From the first line to the last, reproduce the records exactly as they appear below.

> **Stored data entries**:
================
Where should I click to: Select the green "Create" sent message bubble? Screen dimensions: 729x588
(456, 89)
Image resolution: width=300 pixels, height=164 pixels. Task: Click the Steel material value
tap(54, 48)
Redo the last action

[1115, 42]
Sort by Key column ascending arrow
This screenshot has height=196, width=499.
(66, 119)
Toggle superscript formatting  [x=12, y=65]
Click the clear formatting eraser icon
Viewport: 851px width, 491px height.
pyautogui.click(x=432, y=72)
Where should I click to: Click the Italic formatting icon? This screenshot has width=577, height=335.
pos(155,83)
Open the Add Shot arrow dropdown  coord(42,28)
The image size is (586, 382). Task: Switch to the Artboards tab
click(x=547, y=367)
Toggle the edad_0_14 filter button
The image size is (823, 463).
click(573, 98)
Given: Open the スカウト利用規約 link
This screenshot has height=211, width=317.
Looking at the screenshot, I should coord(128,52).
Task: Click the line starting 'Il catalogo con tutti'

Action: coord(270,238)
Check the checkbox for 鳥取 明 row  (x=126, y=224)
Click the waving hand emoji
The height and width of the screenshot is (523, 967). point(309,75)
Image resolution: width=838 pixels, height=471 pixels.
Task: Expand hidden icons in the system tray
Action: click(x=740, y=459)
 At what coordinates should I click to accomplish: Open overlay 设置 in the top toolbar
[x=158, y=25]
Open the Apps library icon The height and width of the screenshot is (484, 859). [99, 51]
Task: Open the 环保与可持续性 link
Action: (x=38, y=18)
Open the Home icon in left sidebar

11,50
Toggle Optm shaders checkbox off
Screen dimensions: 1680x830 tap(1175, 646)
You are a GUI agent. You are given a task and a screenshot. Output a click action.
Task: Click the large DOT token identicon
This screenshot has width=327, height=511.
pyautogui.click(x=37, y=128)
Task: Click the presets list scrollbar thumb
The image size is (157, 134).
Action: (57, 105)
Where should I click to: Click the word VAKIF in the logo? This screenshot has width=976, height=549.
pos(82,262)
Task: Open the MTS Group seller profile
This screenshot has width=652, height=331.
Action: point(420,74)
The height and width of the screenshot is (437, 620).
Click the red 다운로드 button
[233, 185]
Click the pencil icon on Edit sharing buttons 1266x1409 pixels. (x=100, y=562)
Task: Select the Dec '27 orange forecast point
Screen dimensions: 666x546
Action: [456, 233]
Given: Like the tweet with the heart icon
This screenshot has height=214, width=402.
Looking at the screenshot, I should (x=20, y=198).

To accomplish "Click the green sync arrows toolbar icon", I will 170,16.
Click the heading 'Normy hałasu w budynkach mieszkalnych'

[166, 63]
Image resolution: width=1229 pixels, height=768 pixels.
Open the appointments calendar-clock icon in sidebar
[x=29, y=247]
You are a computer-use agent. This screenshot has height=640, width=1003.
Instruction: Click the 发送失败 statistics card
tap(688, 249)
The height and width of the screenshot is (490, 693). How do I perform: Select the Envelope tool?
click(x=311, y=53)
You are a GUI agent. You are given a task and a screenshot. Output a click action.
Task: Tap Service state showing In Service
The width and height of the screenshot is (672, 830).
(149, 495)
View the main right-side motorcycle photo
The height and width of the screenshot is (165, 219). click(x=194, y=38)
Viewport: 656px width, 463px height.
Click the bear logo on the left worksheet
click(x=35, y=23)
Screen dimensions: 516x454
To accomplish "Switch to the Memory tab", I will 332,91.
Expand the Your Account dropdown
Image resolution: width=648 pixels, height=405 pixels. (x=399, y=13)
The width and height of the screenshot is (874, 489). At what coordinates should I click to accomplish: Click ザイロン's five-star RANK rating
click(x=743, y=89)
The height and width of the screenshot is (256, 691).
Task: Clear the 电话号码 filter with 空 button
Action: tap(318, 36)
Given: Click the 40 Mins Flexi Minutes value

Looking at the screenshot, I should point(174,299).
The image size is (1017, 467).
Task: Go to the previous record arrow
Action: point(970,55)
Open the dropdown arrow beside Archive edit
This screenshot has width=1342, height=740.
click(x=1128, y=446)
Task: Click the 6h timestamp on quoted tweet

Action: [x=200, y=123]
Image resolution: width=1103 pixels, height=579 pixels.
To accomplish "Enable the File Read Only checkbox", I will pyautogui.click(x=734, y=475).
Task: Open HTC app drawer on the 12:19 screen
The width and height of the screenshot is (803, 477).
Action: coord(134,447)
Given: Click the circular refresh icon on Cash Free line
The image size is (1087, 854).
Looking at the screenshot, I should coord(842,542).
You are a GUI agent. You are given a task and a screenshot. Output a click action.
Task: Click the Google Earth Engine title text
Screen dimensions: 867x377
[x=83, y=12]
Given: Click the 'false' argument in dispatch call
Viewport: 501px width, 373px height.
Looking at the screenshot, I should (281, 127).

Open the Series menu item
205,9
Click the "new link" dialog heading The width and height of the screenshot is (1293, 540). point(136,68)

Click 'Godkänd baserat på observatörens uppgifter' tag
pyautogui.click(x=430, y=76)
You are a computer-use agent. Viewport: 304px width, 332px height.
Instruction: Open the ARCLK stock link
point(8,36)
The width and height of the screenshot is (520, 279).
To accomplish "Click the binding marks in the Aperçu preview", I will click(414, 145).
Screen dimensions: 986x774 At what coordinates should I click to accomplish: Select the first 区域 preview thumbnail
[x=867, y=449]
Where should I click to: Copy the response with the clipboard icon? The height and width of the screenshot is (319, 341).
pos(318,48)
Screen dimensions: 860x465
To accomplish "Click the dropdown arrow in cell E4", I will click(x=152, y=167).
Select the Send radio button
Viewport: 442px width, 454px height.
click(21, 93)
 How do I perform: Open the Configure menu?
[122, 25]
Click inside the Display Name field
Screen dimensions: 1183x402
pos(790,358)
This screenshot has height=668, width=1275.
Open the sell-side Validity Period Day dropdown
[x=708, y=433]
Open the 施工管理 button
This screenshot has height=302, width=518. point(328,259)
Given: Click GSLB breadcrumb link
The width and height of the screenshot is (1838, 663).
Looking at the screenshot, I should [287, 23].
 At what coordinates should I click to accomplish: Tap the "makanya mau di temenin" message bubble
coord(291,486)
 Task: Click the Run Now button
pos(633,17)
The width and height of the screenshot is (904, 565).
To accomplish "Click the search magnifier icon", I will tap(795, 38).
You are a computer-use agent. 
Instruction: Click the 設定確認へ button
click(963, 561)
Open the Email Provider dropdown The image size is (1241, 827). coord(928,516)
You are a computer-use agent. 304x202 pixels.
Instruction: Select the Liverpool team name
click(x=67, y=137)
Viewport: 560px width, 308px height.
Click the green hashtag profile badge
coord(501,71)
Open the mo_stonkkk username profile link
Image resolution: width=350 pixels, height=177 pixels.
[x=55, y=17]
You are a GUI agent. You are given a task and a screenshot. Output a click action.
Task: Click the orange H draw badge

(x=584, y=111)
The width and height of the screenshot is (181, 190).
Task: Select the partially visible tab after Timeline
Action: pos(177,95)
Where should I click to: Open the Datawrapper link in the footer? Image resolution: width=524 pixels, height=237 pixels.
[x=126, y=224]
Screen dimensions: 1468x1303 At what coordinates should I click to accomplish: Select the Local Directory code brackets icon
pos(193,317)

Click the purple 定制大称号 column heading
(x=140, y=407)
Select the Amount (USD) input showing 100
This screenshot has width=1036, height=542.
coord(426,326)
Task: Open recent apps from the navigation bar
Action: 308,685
================
> **Solved exercise**:
Where should I click to: Select the green "Create" sent message bubble? Screen dimensions: 729x588
(456, 89)
Image resolution: width=300 pixels, height=164 pixels. Task: Click the Steel material value
tap(54, 48)
Redo the last action

[1115, 42]
Sort by Key column ascending arrow
This screenshot has height=196, width=499.
(66, 119)
Toggle superscript formatting  [x=12, y=65]
Click the clear formatting eraser icon
Viewport: 851px width, 491px height.
pyautogui.click(x=432, y=72)
Where should I click to: Click the Italic formatting icon? This screenshot has width=577, height=335.
pos(155,83)
Open the Add Shot arrow dropdown  coord(42,28)
The image size is (586, 382). Task: Switch to the Artboards tab
click(x=547, y=367)
Toggle the edad_0_14 filter button
The image size is (823, 463).
click(573, 98)
Given: Open the スカウト利用規約 link
This screenshot has height=211, width=317.
Looking at the screenshot, I should coord(128,52).
Task: Click the line starting 'Il catalogo con tutti'

Action: coord(270,238)
Check the checkbox for 鳥取 明 row  (x=126, y=224)
Click the waving hand emoji
The height and width of the screenshot is (523, 967). point(309,75)
Image resolution: width=838 pixels, height=471 pixels.
Task: Expand hidden icons in the system tray
Action: click(x=740, y=459)
 At what coordinates should I click to accomplish: Open overlay 设置 in the top toolbar
[x=158, y=25]
Open the Apps library icon The height and width of the screenshot is (484, 859). [99, 51]
Task: Open the 环保与可持续性 link
Action: (x=38, y=18)
Open the Home icon in left sidebar

11,50
Toggle Optm shaders checkbox off
Screen dimensions: 1680x830 tap(1175, 646)
You are a GUI agent. You are given a task and a screenshot. Output a click action.
Task: Click the large DOT token identicon
This screenshot has width=327, height=511.
pyautogui.click(x=37, y=128)
Task: Click the presets list scrollbar thumb
The image size is (157, 134).
Action: (57, 105)
Where should I click to: Click the word VAKIF in the logo? This screenshot has width=976, height=549.
pos(82,262)
Task: Open the MTS Group seller profile
This screenshot has width=652, height=331.
Action: point(420,74)
The height and width of the screenshot is (437, 620).
Click the red 다운로드 button
[233, 185]
Click the pencil icon on Edit sharing buttons 1266x1409 pixels. (x=100, y=562)
Task: Select the Dec '27 orange forecast point
Screen dimensions: 666x546
Action: [456, 233]
Given: Like the tweet with the heart icon
This screenshot has height=214, width=402.
Looking at the screenshot, I should (x=20, y=198).

To accomplish "Click the green sync arrows toolbar icon", I will 170,16.
Click the heading 'Normy hałasu w budynkach mieszkalnych'

[166, 63]
Image resolution: width=1229 pixels, height=768 pixels.
Open the appointments calendar-clock icon in sidebar
[x=29, y=247]
You are a computer-use agent. This screenshot has height=640, width=1003.
Instruction: Click the 发送失败 statistics card
tap(688, 249)
The height and width of the screenshot is (490, 693). How do I perform: Select the Envelope tool?
click(x=311, y=53)
You are a GUI agent. You are given a task and a screenshot. Output a click action.
Task: Tap Service state showing In Service
The width and height of the screenshot is (672, 830).
(149, 495)
View the main right-side motorcycle photo
The height and width of the screenshot is (165, 219). click(x=194, y=38)
Viewport: 656px width, 463px height.
Click the bear logo on the left worksheet
click(x=35, y=23)
Screen dimensions: 516x454
To accomplish "Switch to the Memory tab", I will 332,91.
Expand the Your Account dropdown
Image resolution: width=648 pixels, height=405 pixels. (x=399, y=13)
The width and height of the screenshot is (874, 489). At what coordinates should I click to accomplish: Click ザイロン's five-star RANK rating
click(x=743, y=89)
The height and width of the screenshot is (256, 691).
Task: Clear the 电话号码 filter with 空 button
Action: tap(318, 36)
Given: Click the 40 Mins Flexi Minutes value

Looking at the screenshot, I should point(174,299).
The image size is (1017, 467).
Task: Go to the previous record arrow
Action: point(970,55)
Open the dropdown arrow beside Archive edit
This screenshot has width=1342, height=740.
click(x=1128, y=446)
Task: Click the 6h timestamp on quoted tweet

Action: [x=200, y=123]
Image resolution: width=1103 pixels, height=579 pixels.
To accomplish "Enable the File Read Only checkbox", I will pyautogui.click(x=734, y=475).
Task: Open HTC app drawer on the 12:19 screen
The width and height of the screenshot is (803, 477).
Action: coord(134,447)
Given: Click the circular refresh icon on Cash Free line
The image size is (1087, 854).
Looking at the screenshot, I should coord(842,542).
You are a GUI agent. You are given a task and a screenshot. Output a click action.
Task: Click the Google Earth Engine title text
Screen dimensions: 867x377
[x=83, y=12]
Given: Click the 'false' argument in dispatch call
Viewport: 501px width, 373px height.
Looking at the screenshot, I should (281, 127).

Open the Series menu item
205,9
Click the "new link" dialog heading The width and height of the screenshot is (1293, 540). point(136,68)

Click 'Godkänd baserat på observatörens uppgifter' tag
pyautogui.click(x=430, y=76)
You are a computer-use agent. Viewport: 304px width, 332px height.
Instruction: Open the ARCLK stock link
point(8,36)
The width and height of the screenshot is (520, 279).
To accomplish "Click the binding marks in the Aperçu preview", I will click(414, 145).
Screen dimensions: 986x774 At what coordinates should I click to accomplish: Select the first 区域 preview thumbnail
[x=867, y=449]
Where should I click to: Copy the response with the clipboard icon? The height and width of the screenshot is (319, 341).
pos(318,48)
Screen dimensions: 860x465
To accomplish "Click the dropdown arrow in cell E4", I will click(x=152, y=167).
Select the Send radio button
Viewport: 442px width, 454px height.
click(21, 93)
 How do I perform: Open the Configure menu?
[122, 25]
Click inside the Display Name field
Screen dimensions: 1183x402
pos(790,358)
This screenshot has height=668, width=1275.
Open the sell-side Validity Period Day dropdown
[x=708, y=433]
Open the 施工管理 button
This screenshot has height=302, width=518. point(328,259)
Given: Click GSLB breadcrumb link
The width and height of the screenshot is (1838, 663).
Looking at the screenshot, I should [287, 23].
 At what coordinates should I click to accomplish: Tap the "makanya mau di temenin" message bubble
coord(291,486)
 Task: Click the Run Now button
pos(633,17)
The width and height of the screenshot is (904, 565).
To accomplish "Click the search magnifier icon", I will tap(795, 38).
You are a computer-use agent. 
Instruction: Click the 設定確認へ button
click(963, 561)
Open the Email Provider dropdown The image size is (1241, 827). coord(928,516)
You are a computer-use agent. 304x202 pixels.
Instruction: Select the Liverpool team name
click(x=67, y=137)
Viewport: 560px width, 308px height.
Click the green hashtag profile badge
coord(501,71)
Open the mo_stonkkk username profile link
Image resolution: width=350 pixels, height=177 pixels.
[x=55, y=17]
You are a GUI agent. You are given a task and a screenshot. Output a click action.
Task: Click the orange H draw badge

(x=584, y=111)
The width and height of the screenshot is (181, 190).
Task: Select the partially visible tab after Timeline
Action: pos(177,95)
Where should I click to: Open the Datawrapper link in the footer? Image resolution: width=524 pixels, height=237 pixels.
[x=126, y=224]
Screen dimensions: 1468x1303 At what coordinates should I click to accomplish: Select the Local Directory code brackets icon
pos(193,317)

Click the purple 定制大称号 column heading
(x=140, y=407)
Select the Amount (USD) input showing 100
This screenshot has width=1036, height=542.
coord(426,326)
Task: Open recent apps from the navigation bar
Action: 308,685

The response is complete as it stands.